Lian thought about it. She had been using a female persona for so long that it would be difficult to go back to calling herself ungendered, let alone switching to a male presentation. And if it was hard for her, who had consciously made the switch once already, she couldn’t imagine how hard it would be for Detta.

“I suppose you’re right,” she mumbled.

“Of course I’m right- that’s just the way things are.” Breathing a sigh of relief, Detta dropped back onto the bed. “Besides, I’m glad I was born a girl. We wouldn’t have been able to be friends otherwise.”

This drew panic from inside Lian. “What? Why!?”

Again, Detta gave her another one of those funny looks. “Because you’re a girl. Girls and boys can play together as babies, but once they become little boys and little girls they can’t play with each other anymore.”

“But why?” Lian exclaimed again. She was getting tired of asking that question today.

“Because it’s not proper!
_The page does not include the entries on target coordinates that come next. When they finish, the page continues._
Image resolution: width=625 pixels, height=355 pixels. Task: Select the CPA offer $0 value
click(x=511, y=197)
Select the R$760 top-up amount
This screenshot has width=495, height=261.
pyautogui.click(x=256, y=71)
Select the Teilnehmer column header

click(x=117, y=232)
And because little boys and little girls like to play in different ways. Little girls like cleanliness and dolls and things that are pretty and soft, and boys like gross things and animals and getting dirty and playing rough with one another.”

Lian didn’t mention that she didn’t like any of those things, and had only played with Detta as a child because she wanted to be with her and learn about the games human children played. And together, they had often gotten quite dirty playing outside. Under the age of seven, Detta had not been keen on ‘cleanliness’.
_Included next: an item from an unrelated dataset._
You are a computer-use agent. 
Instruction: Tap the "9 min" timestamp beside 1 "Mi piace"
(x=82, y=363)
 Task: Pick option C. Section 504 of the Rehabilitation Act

“I guess that makes sense. It’s just very different from what I’m used to.”

“Really? Do they let little boy angels and little girl angels play with each other?”
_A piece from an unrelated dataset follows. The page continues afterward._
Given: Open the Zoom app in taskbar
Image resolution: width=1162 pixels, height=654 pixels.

“Well…” Lian wasn’t sure how to summarize how the angel hierarchy worked, especially since Detta still didn’t understand that most angels never thought of themselves having a gender. “I guess angels just grow differently. Instead of growing up, we’re promoted to higher ranks. Right now I’m an Archangel, but before that I used to be a Principality, and before that I used to be a regular angel. To angels, it doesn’t really matter if you’re a boy or a girl.” Or neither, she added in her head.

“That must be nice,” Detta said dreamily. “I wish I was an angel. Then we could be together all the time, right? Everything would be peaceful and I could even learn maths if I wanted.”

There was a sudden pressure at Lian’s throat as she looked down at her friend’s hopeful expression. She thought of the upcoming battle in which Healm and herself, alongside all the other angels, would stake their lives to push back the demons. The blood and pain she had already endured, and now must endure again with the added burden of command. Her Principality subordinates who would look to her for guidance and protection during the battle. She swallowed thickly against the pressure.

“Yes, that would be nice,” she found herself saying. “I wish we could be together all the time like that, too.”